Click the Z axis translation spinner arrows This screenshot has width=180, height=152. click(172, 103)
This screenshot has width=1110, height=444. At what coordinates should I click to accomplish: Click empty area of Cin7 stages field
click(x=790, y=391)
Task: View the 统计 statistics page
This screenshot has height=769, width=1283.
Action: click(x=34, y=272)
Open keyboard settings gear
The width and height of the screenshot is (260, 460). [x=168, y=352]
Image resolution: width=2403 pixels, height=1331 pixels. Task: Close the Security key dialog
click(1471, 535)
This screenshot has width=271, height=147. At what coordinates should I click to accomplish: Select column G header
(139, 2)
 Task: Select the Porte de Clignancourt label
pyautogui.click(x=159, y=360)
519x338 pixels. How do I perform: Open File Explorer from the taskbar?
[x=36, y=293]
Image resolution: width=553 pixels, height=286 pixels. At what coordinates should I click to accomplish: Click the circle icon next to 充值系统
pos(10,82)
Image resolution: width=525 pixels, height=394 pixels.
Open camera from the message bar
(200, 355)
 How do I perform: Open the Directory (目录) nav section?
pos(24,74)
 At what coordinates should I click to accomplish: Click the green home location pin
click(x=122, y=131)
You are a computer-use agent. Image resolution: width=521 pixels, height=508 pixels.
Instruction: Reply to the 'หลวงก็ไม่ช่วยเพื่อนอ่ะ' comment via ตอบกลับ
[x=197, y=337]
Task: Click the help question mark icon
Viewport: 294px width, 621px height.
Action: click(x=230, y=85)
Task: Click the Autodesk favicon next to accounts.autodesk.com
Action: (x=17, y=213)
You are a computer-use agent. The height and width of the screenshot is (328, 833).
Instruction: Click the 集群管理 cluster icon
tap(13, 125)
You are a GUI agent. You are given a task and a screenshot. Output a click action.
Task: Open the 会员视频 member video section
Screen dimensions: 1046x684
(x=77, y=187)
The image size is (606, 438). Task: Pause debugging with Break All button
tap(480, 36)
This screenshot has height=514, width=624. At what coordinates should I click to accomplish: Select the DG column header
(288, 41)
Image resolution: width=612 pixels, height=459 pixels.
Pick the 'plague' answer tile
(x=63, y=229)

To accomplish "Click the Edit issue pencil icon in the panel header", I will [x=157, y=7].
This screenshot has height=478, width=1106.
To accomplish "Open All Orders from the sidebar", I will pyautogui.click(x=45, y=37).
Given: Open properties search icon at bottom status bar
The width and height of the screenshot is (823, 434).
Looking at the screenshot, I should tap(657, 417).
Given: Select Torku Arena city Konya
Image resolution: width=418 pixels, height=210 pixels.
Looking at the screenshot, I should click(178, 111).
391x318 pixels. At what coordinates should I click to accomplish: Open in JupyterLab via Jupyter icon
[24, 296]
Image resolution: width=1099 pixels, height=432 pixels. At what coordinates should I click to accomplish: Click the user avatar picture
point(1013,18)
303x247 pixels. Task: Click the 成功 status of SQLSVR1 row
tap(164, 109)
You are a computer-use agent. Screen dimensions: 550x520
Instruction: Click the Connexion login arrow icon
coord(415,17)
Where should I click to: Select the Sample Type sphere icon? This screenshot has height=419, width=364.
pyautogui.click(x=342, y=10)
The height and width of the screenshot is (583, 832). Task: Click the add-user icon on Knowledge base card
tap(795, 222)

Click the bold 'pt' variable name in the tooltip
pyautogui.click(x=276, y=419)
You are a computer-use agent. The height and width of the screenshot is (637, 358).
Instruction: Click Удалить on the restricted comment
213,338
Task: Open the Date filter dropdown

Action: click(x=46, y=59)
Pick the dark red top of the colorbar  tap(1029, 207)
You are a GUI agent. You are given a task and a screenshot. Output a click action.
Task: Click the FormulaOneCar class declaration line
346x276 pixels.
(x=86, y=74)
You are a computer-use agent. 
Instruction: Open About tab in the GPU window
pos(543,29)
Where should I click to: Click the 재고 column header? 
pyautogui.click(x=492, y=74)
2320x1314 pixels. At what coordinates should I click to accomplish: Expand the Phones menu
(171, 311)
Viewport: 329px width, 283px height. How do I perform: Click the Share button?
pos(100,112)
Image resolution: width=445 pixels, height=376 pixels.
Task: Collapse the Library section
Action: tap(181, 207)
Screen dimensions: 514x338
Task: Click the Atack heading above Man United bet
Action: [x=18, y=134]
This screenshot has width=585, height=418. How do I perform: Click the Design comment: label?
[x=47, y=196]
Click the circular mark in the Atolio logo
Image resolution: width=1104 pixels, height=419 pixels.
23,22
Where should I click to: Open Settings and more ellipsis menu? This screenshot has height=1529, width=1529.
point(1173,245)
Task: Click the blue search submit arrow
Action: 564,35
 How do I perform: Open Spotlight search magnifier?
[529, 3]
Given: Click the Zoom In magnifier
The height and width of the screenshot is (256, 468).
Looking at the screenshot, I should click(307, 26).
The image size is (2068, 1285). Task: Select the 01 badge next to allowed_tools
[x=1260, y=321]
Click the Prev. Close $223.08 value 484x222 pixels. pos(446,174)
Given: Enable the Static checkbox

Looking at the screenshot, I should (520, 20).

──────────

PROBLEM TO SOLVE.
Reproduce the entire listing above verbatim, from its first line to its last.

RESULT BELOW.
Click the Z axis translation spinner arrows This screenshot has width=180, height=152. click(172, 103)
This screenshot has width=1110, height=444. At what coordinates should I click to accomplish: Click empty area of Cin7 stages field
click(x=790, y=391)
Task: View the 统计 statistics page
This screenshot has height=769, width=1283.
Action: click(x=34, y=272)
Open keyboard settings gear
The width and height of the screenshot is (260, 460). [x=168, y=352]
Image resolution: width=2403 pixels, height=1331 pixels. Task: Close the Security key dialog
click(1471, 535)
This screenshot has width=271, height=147. At what coordinates should I click to accomplish: Select column G header
(139, 2)
 Task: Select the Porte de Clignancourt label
pyautogui.click(x=159, y=360)
519x338 pixels. How do I perform: Open File Explorer from the taskbar?
[x=36, y=293]
Image resolution: width=553 pixels, height=286 pixels. At what coordinates should I click to accomplish: Click the circle icon next to 充值系统
pos(10,82)
Image resolution: width=525 pixels, height=394 pixels.
Open camera from the message bar
(200, 355)
 How do I perform: Open the Directory (目录) nav section?
pos(24,74)
 At what coordinates should I click to accomplish: Click the green home location pin
click(x=122, y=131)
You are a computer-use agent. Image resolution: width=521 pixels, height=508 pixels.
Instruction: Reply to the 'หลวงก็ไม่ช่วยเพื่อนอ่ะ' comment via ตอบกลับ
[x=197, y=337]
Task: Click the help question mark icon
Viewport: 294px width, 621px height.
Action: click(x=230, y=85)
Task: Click the Autodesk favicon next to accounts.autodesk.com
Action: (x=17, y=213)
You are a computer-use agent. The height and width of the screenshot is (328, 833).
Instruction: Click the 集群管理 cluster icon
tap(13, 125)
You are a GUI agent. You are given a task and a screenshot. Output a click action.
Task: Open the 会员视频 member video section
Screen dimensions: 1046x684
(x=77, y=187)
The image size is (606, 438). Task: Pause debugging with Break All button
tap(480, 36)
This screenshot has height=514, width=624. At what coordinates should I click to accomplish: Select the DG column header
(288, 41)
Image resolution: width=612 pixels, height=459 pixels.
Pick the 'plague' answer tile
(x=63, y=229)

To accomplish "Click the Edit issue pencil icon in the panel header", I will [x=157, y=7].
This screenshot has height=478, width=1106.
To accomplish "Open All Orders from the sidebar", I will pyautogui.click(x=45, y=37).
Given: Open properties search icon at bottom status bar
The width and height of the screenshot is (823, 434).
Looking at the screenshot, I should tap(657, 417).
Given: Select Torku Arena city Konya
Image resolution: width=418 pixels, height=210 pixels.
Looking at the screenshot, I should click(178, 111).
391x318 pixels. At what coordinates should I click to accomplish: Open in JupyterLab via Jupyter icon
[24, 296]
Image resolution: width=1099 pixels, height=432 pixels. At what coordinates should I click to accomplish: Click the user avatar picture
point(1013,18)
303x247 pixels. Task: Click the 成功 status of SQLSVR1 row
tap(164, 109)
You are a computer-use agent. Screen dimensions: 550x520
Instruction: Click the Connexion login arrow icon
coord(415,17)
Where should I click to: Select the Sample Type sphere icon? This screenshot has height=419, width=364.
pyautogui.click(x=342, y=10)
The height and width of the screenshot is (583, 832). Task: Click the add-user icon on Knowledge base card
tap(795, 222)

Click the bold 'pt' variable name in the tooltip
pyautogui.click(x=276, y=419)
You are a computer-use agent. The height and width of the screenshot is (637, 358).
Instruction: Click Удалить on the restricted comment
213,338
Task: Open the Date filter dropdown

Action: click(x=46, y=59)
Pick the dark red top of the colorbar  tap(1029, 207)
You are a GUI agent. You are given a task and a screenshot. Output a click action.
Task: Click the FormulaOneCar class declaration line
346x276 pixels.
(x=86, y=74)
You are a computer-use agent. 
Instruction: Open About tab in the GPU window
pos(543,29)
Where should I click to: Click the 재고 column header? 
pyautogui.click(x=492, y=74)
2320x1314 pixels. At what coordinates should I click to accomplish: Expand the Phones menu
(171, 311)
Viewport: 329px width, 283px height. How do I perform: Click the Share button?
pos(100,112)
Image resolution: width=445 pixels, height=376 pixels.
Task: Collapse the Library section
Action: tap(181, 207)
Screen dimensions: 514x338
Task: Click the Atack heading above Man United bet
Action: [x=18, y=134]
This screenshot has width=585, height=418. How do I perform: Click the Design comment: label?
[x=47, y=196]
Click the circular mark in the Atolio logo
Image resolution: width=1104 pixels, height=419 pixels.
23,22
Where should I click to: Open Settings and more ellipsis menu? This screenshot has height=1529, width=1529.
point(1173,245)
Task: Click the blue search submit arrow
Action: 564,35
 How do I perform: Open Spotlight search magnifier?
[529, 3]
Given: Click the Zoom In magnifier
The height and width of the screenshot is (256, 468).
Looking at the screenshot, I should click(307, 26).
The image size is (2068, 1285). Task: Select the 01 badge next to allowed_tools
[x=1260, y=321]
Click the Prev. Close $223.08 value 484x222 pixels. pos(446,174)
Given: Enable the Static checkbox

Looking at the screenshot, I should (520, 20).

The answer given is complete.